**Problem to work on:** Looking at the entries, say how many lines contain the string "computer". Offer nothing besides the number.

**Source records:**
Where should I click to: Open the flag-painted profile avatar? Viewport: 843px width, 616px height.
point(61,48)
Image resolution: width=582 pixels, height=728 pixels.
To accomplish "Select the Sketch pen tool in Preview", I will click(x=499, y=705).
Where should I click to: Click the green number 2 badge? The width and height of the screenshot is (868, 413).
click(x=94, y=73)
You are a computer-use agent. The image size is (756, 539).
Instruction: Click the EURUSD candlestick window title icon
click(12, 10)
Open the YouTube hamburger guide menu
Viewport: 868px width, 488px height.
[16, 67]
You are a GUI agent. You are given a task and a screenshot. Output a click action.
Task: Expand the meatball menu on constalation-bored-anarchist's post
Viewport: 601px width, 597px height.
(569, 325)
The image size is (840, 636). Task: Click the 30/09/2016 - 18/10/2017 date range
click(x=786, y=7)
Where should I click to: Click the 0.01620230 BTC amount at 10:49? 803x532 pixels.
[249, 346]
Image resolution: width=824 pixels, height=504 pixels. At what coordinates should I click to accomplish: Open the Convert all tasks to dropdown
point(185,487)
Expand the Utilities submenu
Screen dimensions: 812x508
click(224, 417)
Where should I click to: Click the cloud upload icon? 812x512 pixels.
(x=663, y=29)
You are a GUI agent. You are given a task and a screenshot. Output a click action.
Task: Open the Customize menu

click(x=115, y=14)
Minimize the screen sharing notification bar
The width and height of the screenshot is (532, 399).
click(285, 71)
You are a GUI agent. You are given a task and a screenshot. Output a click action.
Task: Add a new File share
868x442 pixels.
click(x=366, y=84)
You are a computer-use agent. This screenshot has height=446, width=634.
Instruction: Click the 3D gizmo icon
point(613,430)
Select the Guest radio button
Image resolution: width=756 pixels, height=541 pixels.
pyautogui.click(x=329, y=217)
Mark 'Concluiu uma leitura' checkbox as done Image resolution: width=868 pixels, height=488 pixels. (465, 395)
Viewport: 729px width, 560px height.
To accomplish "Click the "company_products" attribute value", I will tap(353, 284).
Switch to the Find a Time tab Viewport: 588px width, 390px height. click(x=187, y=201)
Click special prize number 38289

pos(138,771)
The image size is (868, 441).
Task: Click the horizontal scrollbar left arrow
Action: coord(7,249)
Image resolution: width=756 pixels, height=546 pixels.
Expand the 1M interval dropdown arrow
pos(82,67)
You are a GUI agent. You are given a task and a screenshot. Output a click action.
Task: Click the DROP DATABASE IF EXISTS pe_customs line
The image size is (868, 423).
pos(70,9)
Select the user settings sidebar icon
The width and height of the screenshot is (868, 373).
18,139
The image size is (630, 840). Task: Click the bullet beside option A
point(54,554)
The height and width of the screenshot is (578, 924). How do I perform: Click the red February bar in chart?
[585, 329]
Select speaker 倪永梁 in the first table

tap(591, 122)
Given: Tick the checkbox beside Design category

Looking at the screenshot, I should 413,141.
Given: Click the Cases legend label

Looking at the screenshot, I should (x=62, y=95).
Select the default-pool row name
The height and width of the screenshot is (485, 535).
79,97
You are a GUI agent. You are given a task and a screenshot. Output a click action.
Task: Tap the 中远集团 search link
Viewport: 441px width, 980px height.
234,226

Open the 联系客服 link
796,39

**Response for this exercise:** 2